4.3.3. Validation Based on Large-Scale Landslide Images

This study validated the LSM results by visually interpreting 13 large landslide areas that occurred in western Sichuan from 2017 to 2022 with Google’s historical high-resolution imagery and high-resolution aerial orthophotos. Table 6 presents the prediction results of these 13 landslides based on area statistics, with six major landslides shown in Figure 11. It is evident that in the validation of the original LSA results, the CNN is significantly superior to the ResNet. When the model predicts landslide areas as high and very high-risk areas, it is considered a successful prediction. The success rate of the CNN prediction reached 87.76%, which is 7.38% higher than the ResNet. Particularly, in the case of the Jiuzhaigou landslide group, while the CNN successfully predicted the majority of landslide areas, the ResNet classified most of them as moderate-risk areas. The validation of the DCGAN-LSA results led to the following conclusions: (1) The DCGAN-CNN shows a decrease of 4.13% in the prediction success rate. However, there is a 1.9% increase in its ability to predict landslide areas as very high-risk areas. (2) The DCGAN-ResNet exhibits a significant improvement compared to the ResNet, with a prediction success rate of 91.31%, representing an increase of 10.93%. Additionally, the DCGAN-ResNet shows greater sensitivity in landslide recognition, successfully predicting 66.52% of the areas with occurred landslides as very high-risk areas, making it the best performer among the four models.

5. Discussion

In landslide susceptibility modeling, eliminating irrelevant factors helps reduce model complexity and improve training efficiency. After factor selection, it was found that factors such as slope and the STI have high multicollinearity, while factors like aspect, curvature, the SPI, and the TWI have low contributions for landslide events. Therefore, both types of factors should be excluded in the subsequent modeling process. Historical landslides occur more frequently in low-altitude areas with high precipitation and frequent human activities. The prediction results of the CNN and ResNet are also similar to the distribution of historical landslides, with landslide risk significantly higher in urban areas with dense populations at low altitudes compared to other areas.
The evaluation of original LSA models and DCGAN-LSA models indicates that the DCGAN can effectively enhance the performance of LSA models. When trained with the augmented dataset, the SVM, CNN, and ResNet all exhibit improved accuracy. Furthermore, deep neural networks are sensitive to the quantity of additional samples, with a shortage leading to overfitting and an excess resulting in underfitting. Therefore, before incorporating additional samples, it is essential to consider the number of samples as a model parameter and conduct repeated testing to determine the optimal outcome.
In the validation process of LSA mapping results, traditional validation methods typically involve cataloging a portion of landslide points separately when constructing the dataset. These points are excluded from model training and testing, serving solely for the final validation. However, this paper argues that the primary application of LSA is to predict and mitigate future landslide risks in the region. Therefore, in the final validation phase, accuracy is evaluated by conducting a zonal area analysis using recent landslide surface data from the past few years. This approach aims to accurately assess the practical performance of the LSA model in real-world applications.
This study demonstrates the viability of supplementing training samples with a DCGAN to enhance the performance of LSA machine learning models, addressing the issue of insufficient samples.
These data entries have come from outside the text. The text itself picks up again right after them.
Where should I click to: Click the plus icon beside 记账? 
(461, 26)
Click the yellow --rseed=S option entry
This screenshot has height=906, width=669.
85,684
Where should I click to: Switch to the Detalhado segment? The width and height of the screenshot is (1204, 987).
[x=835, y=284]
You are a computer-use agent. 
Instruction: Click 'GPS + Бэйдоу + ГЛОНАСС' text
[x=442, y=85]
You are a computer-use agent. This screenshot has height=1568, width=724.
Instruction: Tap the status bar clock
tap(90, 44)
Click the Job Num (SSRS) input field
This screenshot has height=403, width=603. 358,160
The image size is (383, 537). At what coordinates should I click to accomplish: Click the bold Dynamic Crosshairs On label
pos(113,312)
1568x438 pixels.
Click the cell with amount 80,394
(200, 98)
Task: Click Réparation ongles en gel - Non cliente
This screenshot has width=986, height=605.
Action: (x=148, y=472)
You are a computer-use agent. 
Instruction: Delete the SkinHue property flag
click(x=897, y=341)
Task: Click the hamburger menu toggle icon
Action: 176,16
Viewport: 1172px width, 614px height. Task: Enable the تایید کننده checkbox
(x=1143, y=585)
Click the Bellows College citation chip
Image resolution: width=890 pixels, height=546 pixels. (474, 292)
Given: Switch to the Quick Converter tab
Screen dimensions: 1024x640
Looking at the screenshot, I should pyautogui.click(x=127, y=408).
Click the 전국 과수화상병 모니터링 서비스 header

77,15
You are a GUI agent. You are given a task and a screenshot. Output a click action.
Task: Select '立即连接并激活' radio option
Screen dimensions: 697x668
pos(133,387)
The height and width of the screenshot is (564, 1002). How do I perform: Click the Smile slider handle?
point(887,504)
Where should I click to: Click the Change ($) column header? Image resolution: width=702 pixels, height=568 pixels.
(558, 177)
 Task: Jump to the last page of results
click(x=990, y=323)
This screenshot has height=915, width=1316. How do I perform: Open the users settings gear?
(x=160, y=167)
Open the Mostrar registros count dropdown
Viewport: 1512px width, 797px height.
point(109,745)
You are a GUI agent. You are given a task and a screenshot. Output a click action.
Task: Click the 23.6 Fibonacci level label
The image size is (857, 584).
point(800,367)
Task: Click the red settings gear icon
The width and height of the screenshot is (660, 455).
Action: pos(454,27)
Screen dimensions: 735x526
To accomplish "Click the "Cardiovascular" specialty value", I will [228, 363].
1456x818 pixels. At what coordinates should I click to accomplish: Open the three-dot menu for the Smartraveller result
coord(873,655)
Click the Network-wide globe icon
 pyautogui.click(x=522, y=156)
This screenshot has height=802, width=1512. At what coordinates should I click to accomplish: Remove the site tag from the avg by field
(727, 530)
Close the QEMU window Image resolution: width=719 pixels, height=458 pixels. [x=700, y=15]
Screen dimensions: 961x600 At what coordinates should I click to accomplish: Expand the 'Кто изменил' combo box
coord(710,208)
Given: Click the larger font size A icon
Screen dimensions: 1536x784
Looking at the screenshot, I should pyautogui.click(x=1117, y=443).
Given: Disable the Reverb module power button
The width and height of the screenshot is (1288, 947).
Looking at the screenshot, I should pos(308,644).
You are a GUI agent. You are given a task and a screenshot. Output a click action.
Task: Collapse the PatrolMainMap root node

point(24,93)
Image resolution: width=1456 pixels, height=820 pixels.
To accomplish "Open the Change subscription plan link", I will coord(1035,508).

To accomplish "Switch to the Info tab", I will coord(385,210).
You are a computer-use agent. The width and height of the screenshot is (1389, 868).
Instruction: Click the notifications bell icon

However, there are still limitations in this research. (1) Obtaining landslide data for certain areas may be challenging, potentially leading to omissions in the analysis of landslide factors. (2) While generating synthetic samples with the DCGAN, some unrealistic samples were observed. Although manual screening was performed to remove them during the experiments, there is still potential for improvement in the application of DCGANs for generating landslide samples. The focus should primarily be on improving the trainability and stability of GAN models when learning multi-factor landslide data, with the goal of achieving high-quality and efficient landslide sample generation to better address the issue of insufficient data in LSA.

6. Conclusions

In the traditional LSA model construction process, when the data are insufficient, it is common to either manually select input data to make the features more distinct or use improved algorithm models to accommodate small sample data in order to enhance the model’s prediction accuracy [47,48]. This study introduces a DCGAN-based data augmentation method to enhance the efficacy of three machine learning methods for LSA in western Sichuan. Experimental results indicate that (1) the SVM, CNN, and ResNet demonstrate the ability to extract the intrinsic connections among various landslide factors, achieving satisfactory classification performance. (2) The DCGAN-based data augmentation method is effective in enhancing the performance of various machine learning models for LSA. It not only increases sample diversity but also helps the model better capture the potential distribution of landslides, thus improving the generalization capability of the LSA models. Notably, the CNN and ResNet are sensitive to the quantity of additional samples. (3) Training with the augmented dataset, the SVM and CNN show relatively modest improvements. The success rate of CNN predictions is decreased during validation. However, the ResNet exhibits significant enhancement.

Author Contributions

All authors contributed to the study conception and design. Y.T. is mainly responsible for the methodology, formal analysis, resources, and original draft writing; H.L. is mainly responsible for project administration and reviewing and editing the paper; Z.Q. is mainly responsible for software and resources; H.X. is mainly responsible for validation and data curation; X.Z. is mainly responsible for software. All authors have read and agreed to the published version of the manuscript.

Funding

This work was supported in part by the Postdoctoral Innovation Talents Support Program of Chongqing under grant no. CQBX202322, the Postdoctoral Fellowship Program of CPSF under grant no. GZC20232172, and the National Natural Science Foundation of China under grant 42301102.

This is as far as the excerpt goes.